In those days, the materials and curriculums varied school to school, meaning that it is possible that individual experiences also differed.
But the plaintiffs weren’t alone in their complaints. Educator John Cole, who began teaching at Barnes Junior High School in 1969, agreed that there were differences between Westside schools and Southside schools.
The Westside schools were overcrowded and didn’t offer courses sufficient to prepare students to go to a good college, Cole told the Caller-Times in a 2026 interview.
“The reason that was explained to me was that these kids were going to grow up and pick cotton anyway and it was better that they not become too educated or they would be unhappy with their lives,” Cole said, describing a conversation in the teachers’ lounge he recalls from 1969. “It was frustrating and infuriating.”
The same conditions that inspired Black and Hispanic parents to sue Corpus Christi ISD inspired Westside teachers to form a teachers union. Cole would serve as the Corpus Christi American Federation of Teachers’ first president.
Racial makeup of schools
As early as the 1930s, the district had begun allowing Hispanic students to attend White schools. In the 1950s, Black students who had previously been limited to segregated schools on the northern edge of town were allowed to attend the schools of their choice.
In 1960, Corpus Christi ISD was actually the face of an integration victory — Miller High School’s 1960 football team was the first racially integrated team to win a state championship in Texas.
But in 1969, a tour of the district would have included 31 campuses where the student enrollment was either 90% White or 90% Black and Hispanic, though the data reports from the time used the labels “Anglo,” “Spanish Surname” and “Negro.” At another 16 campuses, between 70% and 90% of the students were either White or non-White.

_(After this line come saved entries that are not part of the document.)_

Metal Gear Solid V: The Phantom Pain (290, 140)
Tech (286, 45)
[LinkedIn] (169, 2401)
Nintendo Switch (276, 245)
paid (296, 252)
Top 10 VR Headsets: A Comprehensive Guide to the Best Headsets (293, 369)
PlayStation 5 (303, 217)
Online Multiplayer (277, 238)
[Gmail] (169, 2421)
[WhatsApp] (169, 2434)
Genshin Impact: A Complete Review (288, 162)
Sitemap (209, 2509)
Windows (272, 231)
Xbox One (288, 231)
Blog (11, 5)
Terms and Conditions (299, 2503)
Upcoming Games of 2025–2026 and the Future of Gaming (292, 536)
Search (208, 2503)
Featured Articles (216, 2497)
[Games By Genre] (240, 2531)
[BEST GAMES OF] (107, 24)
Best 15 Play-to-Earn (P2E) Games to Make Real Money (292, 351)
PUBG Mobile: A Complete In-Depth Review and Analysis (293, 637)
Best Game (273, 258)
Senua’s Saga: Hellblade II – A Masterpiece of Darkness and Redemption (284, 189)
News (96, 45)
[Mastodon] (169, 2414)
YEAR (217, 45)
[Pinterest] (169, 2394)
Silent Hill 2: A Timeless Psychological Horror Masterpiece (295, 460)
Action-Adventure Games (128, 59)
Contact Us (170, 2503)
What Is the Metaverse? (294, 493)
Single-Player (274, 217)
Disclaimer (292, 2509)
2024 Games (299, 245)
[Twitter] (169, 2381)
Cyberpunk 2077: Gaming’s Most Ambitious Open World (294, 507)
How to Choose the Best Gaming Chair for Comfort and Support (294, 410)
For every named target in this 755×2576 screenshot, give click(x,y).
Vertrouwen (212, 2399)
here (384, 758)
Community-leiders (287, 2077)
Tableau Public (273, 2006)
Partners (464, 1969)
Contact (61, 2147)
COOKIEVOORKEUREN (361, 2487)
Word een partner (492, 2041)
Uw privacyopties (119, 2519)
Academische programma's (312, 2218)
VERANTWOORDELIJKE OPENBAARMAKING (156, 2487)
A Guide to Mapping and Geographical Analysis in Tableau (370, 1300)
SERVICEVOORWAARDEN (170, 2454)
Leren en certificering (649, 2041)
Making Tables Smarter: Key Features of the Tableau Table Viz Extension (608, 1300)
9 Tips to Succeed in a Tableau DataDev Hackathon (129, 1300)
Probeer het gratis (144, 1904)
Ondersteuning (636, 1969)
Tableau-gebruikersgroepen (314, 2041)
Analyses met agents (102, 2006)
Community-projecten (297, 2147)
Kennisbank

That leaves about a dozen more CCISD campuses where the racial splits seem more reasonable in relation to the demographic split of the district, which had roughly the same amount of White and Hispanic students and a small population of Black students.
The district operated a neighborhood school model, meaning students were generally zoned to attend the school closest to where they lived.
And in Corpus Christi, White, Black and Hispanic families generally lived in different neighborhoods.
Socioeconomic factors likely played a role, but so did historical land contracts explicitly prohibiting Black and Hispanic individuals from living in certain neighborhoods.
Judge’s ruling in the case
In 1970, U.S. District Judge Woodrow Seals acknowledged that this landscape likely created de facto segregation in Corpus Christi schools, but he did not stop there. The segregated “dual school district” had its “real roots in the minds of men” and the “failure of the school system to anticipate and correct the imbalance that was developing,” Seals said in his ruling.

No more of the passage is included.